Fergie: Cuz bigggg girls don’t cry…. (Lies Fergie, I am a big girl and I cry. Stupid song.)
Mumford and Sons: And I will wait, I will wait for you. And I will wait, I will wait for you… (I WILL wait for you little babies. Mama’s gonna wait as long as it takes …)
Kristian Stanfill: Promise maker, Promise Keeper, You finish what You begin … You see it through ’til the end. The Lord our God is ever faithful, never changing through the ages. From this darkness You will lead us and forever we will say You’re the Lord our God. In the silence, in the waiting, still we can know You are good. All Your plans are for Your glory. (Ok, maybe a few tears with this song. He will finish what He began and will see our through this.)
(Authors note – there were A LOT Of commercials on the radio so clearly I was just flipping around. Hence the fun of roulette).

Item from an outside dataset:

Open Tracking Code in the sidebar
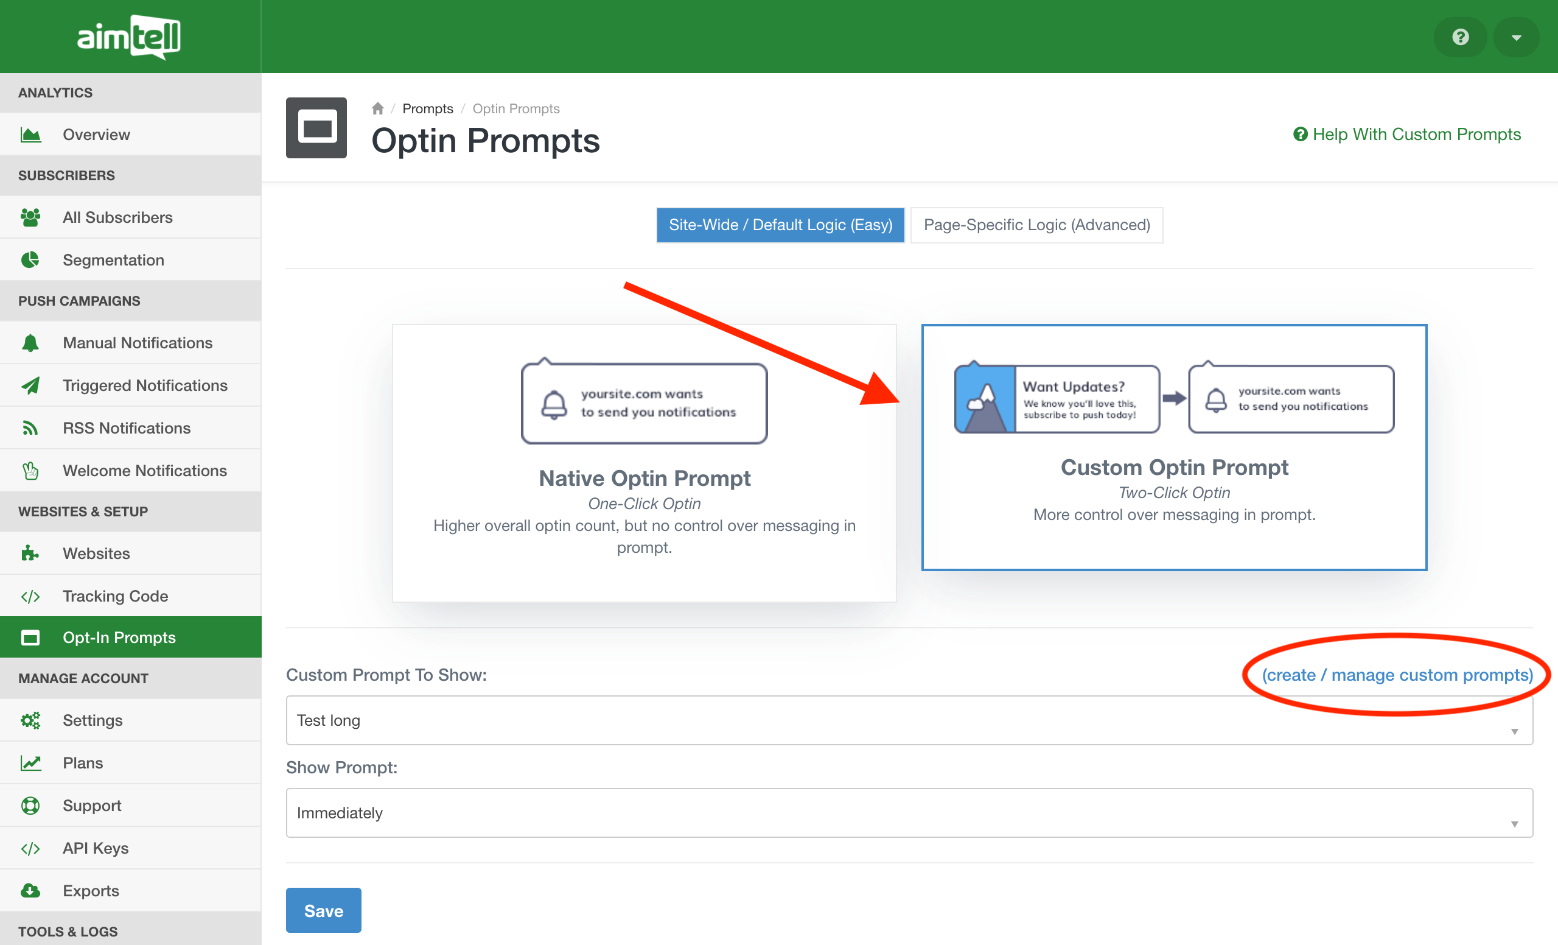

Pearl Jam: Oh where, oh where, can my baby be? The Lord took her away from me. She’s gone to heaven, so I’ve got to be good, so I can see my baby when I leave this world. (This one caught me off guard. It was a favorite when I was younger (the 1960’s version) and suddenly, without realizing it, I was singing it to my little baby. Was one of them a girl? She is in heaven and I get to see her again when I leave this world. Ok, more tears.)
John Waller: I’m waiting, I’m waiting on You, Lord. And I am hopeful, I’m waiting on You, Lord. Though it is painful, but patiently, I will wait. (More waiting. Seems to be the story of our life. But I will do so, with patience in the pain.)
I felt like Radio Roulette was a therapeutic success today. I was able to speak to my doctor this afternoon to discuss our next steps – transferring 2 of those frostie little babies into my warm and clearly undesirable womb. (Perhaps it needs a little Property Brothers renovation. Huh? No? Dang, I have clearly been watching too much HGTV while on bedrest). The conversation was so helpful in understanding some “why’s” and I feel relieved to know we have great potential for this Frozen Embryo Transfer (FET). I actually will be starting medication tonight to get this next cycle underway and will blog more details about it in the future. The next transfer date will be July 18th. 58 days away.
My prayers are this – that our strength will continue to come from Him. That our family members that loved these grandchildren, nieces/nephews, cousins and playmates would have peace and healing from this disappointment as well. That non-believers reading this blog would not doubt God’s goodness. That our next steps would be blessed.
My husband is amazing. He is my rock and my physical here-on-earth support that I would be lost without. Never once has he altered in his faith and positivity. I literally could not go through this without him. I love you honey.
In the words of NeedtoBreathe – I am down on my knees, I’m waiting for something beautiful. And so we will wait a little longer. Until God changes our hearts desires, we will press on. We have 3 little snow babies left. God, please let one of them be our hold-in-our-arms baby.